__Try it__: Please retype the entries that follow exactly as they are, leaving the images behind.

··· Information shown ···

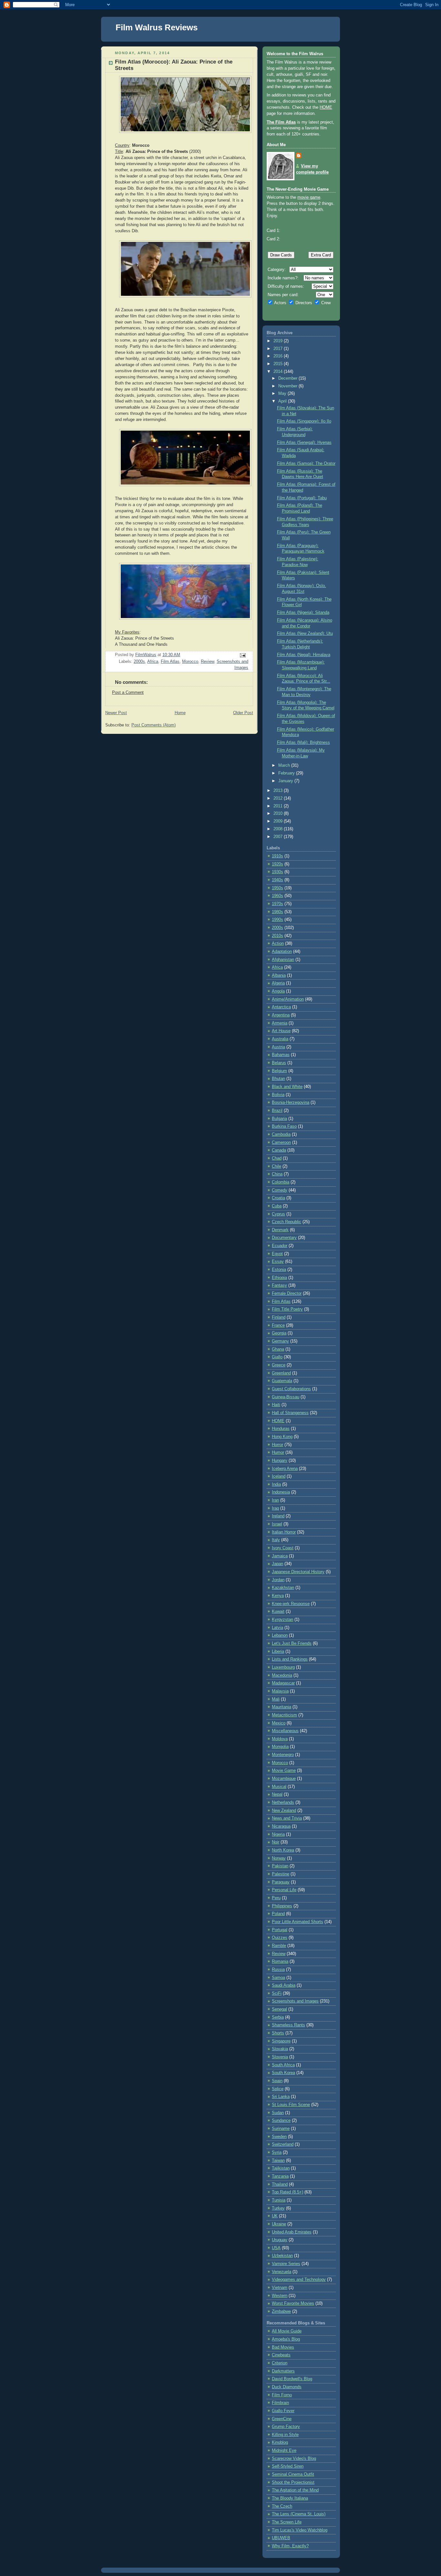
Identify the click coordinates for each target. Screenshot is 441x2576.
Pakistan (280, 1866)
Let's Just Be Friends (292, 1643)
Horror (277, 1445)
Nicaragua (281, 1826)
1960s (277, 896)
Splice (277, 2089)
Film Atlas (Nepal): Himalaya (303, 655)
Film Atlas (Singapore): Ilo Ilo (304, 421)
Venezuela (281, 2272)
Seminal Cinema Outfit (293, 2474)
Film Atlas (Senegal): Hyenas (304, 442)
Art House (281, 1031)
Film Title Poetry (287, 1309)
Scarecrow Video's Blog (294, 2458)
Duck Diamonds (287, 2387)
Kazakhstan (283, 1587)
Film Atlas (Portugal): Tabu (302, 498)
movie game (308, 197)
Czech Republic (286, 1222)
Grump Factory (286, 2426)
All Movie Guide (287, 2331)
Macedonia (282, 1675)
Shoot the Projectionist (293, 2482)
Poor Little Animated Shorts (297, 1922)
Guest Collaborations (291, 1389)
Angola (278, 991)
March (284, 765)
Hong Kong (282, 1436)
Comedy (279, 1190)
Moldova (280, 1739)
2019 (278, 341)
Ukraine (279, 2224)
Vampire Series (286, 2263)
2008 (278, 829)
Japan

···

__Worked solution__:
Identify the click coordinates for each target. Screenshot is 441x2576.
Pakistan (280, 1866)
Let's Just Be Friends (292, 1643)
Horror (277, 1445)
Nicaragua (281, 1826)
1960s (277, 896)
Splice (277, 2089)
Film Atlas (Nepal): Himalaya (303, 655)
Film Atlas (Singapore): Ilo Ilo (304, 421)
Venezuela (281, 2272)
Seminal Cinema Outfit (293, 2474)
Film Atlas (Senegal): Hyenas (304, 442)
Art House (281, 1031)
Film Title Poetry (287, 1309)
Scarecrow Video's Blog (294, 2458)
Duck Diamonds (287, 2387)
Kazakhstan (283, 1587)
Film Atlas (Portugal): Tabu (302, 498)
movie game (308, 197)
Czech Republic (286, 1222)
Grump Factory (286, 2426)
All Movie Guide (287, 2331)
Macedonia (282, 1675)
Shoot the Projectionist (293, 2482)
Poor Little Animated Shorts (297, 1922)
Guest Collaborations (291, 1389)
Angola (278, 991)
March (284, 765)
Hong Kong (282, 1436)
Comedy (279, 1190)
Moldova (280, 1739)
2019 (278, 341)
Ukraine (279, 2224)
Vampire Series (286, 2263)
2008 (278, 829)
Japan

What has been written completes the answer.